* What to produce *
List every passage that the review text below puts inside double quotation marks.

* Provided text *
Here's an edge case both prior rounds skated past: even with zero token leakage, the error field is unconditionally printed verbatim in the human-readable branch (f"{capacity.source}: unavailable ({capacity.error})") and unconditionally serialized in the --json branch. Whatever a subprocess or the minter puts in error, it reaches output with no filtering. That's a real, certain property of the code (not a hypothesis about token formats) — and it's the actual reason a redaction boundary is justified. I had buried this under the token-format argument. The certain claim ("all error text is printed unfiltered") is stronger and more defensible than the speculative one ("the token will be in that text"). I'm leading with the certain claim now.


Revised findings

S3 — Unfiltered error passthrough (REVISED → severity LOW–MEDIUM, reframed)

  1. Category: Security
  2. Severity: LOW–MEDIUM (downgraded from MEDIUM)

* Data shown *

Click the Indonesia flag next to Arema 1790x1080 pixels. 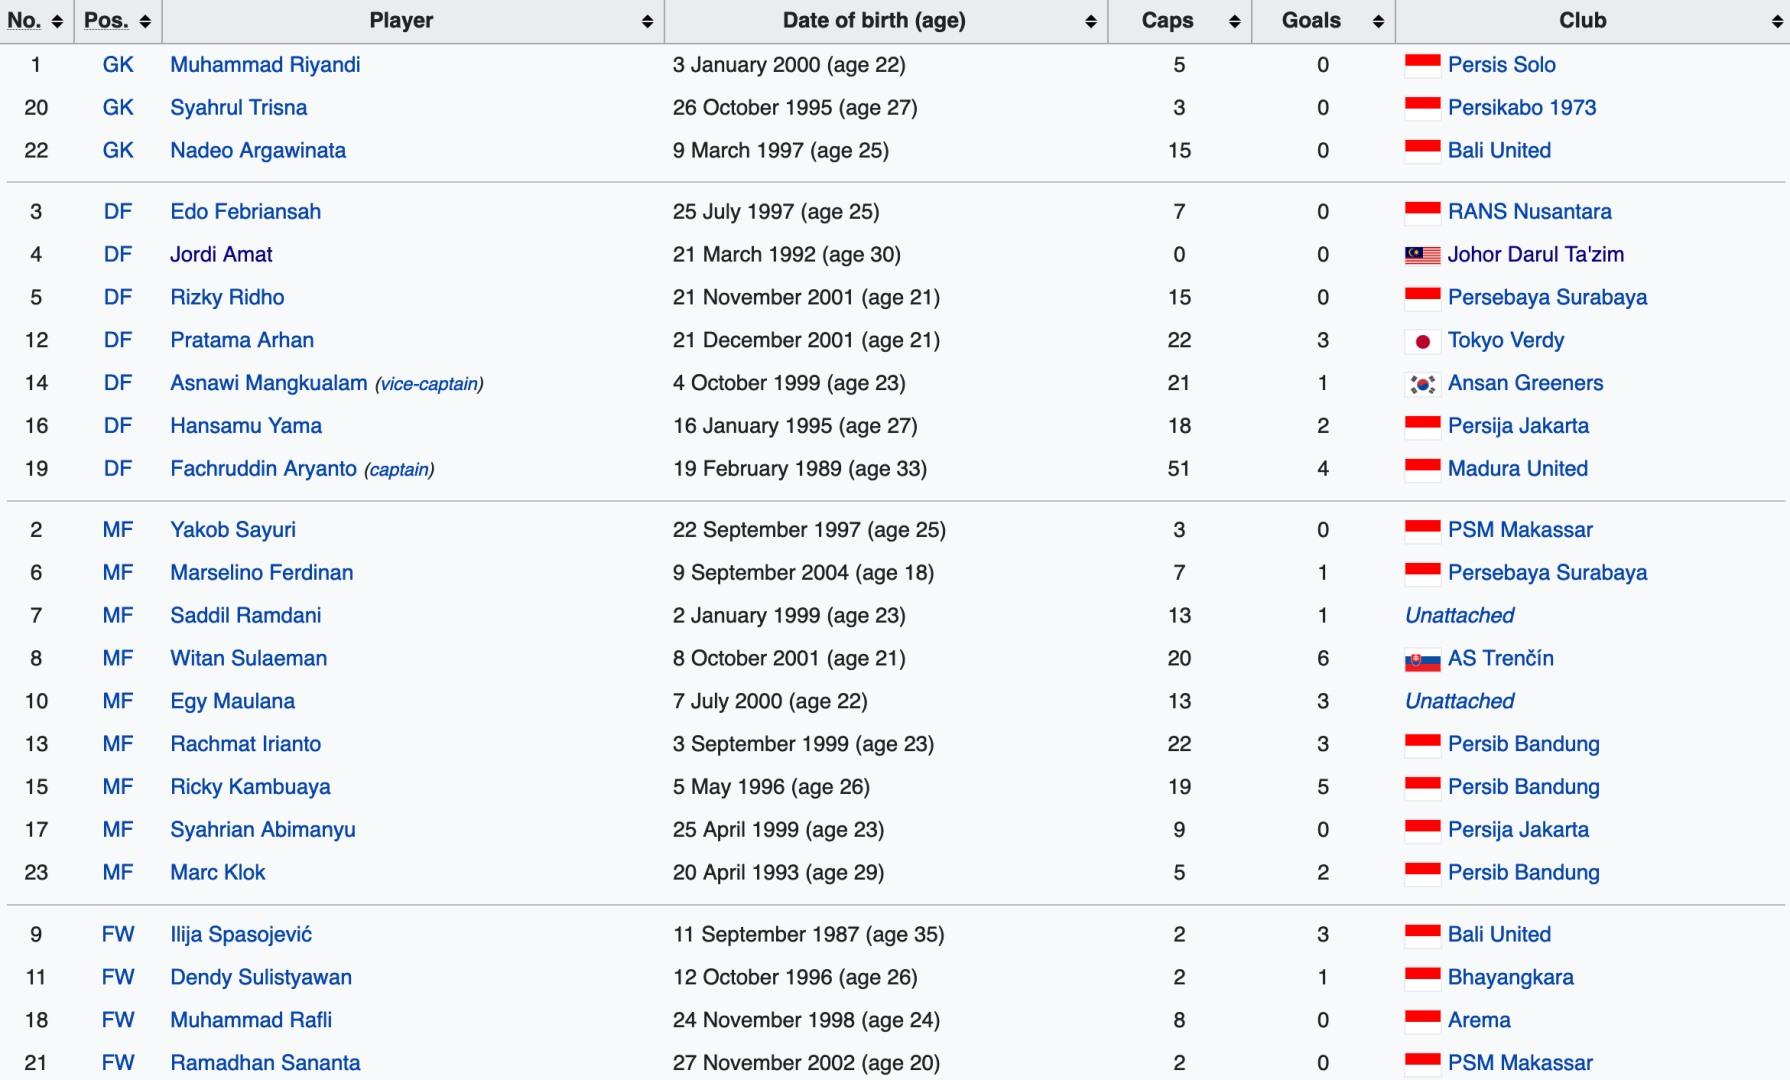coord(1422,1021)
...
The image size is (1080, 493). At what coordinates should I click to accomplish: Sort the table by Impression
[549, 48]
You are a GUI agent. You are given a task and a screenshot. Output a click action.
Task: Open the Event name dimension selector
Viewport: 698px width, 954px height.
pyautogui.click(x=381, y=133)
* * *
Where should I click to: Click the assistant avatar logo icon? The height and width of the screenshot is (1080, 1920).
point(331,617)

* Exercise response *
{capacity.source}: unavailable ({capacity.error})
all error text is printed unfiltered
the token will be in that text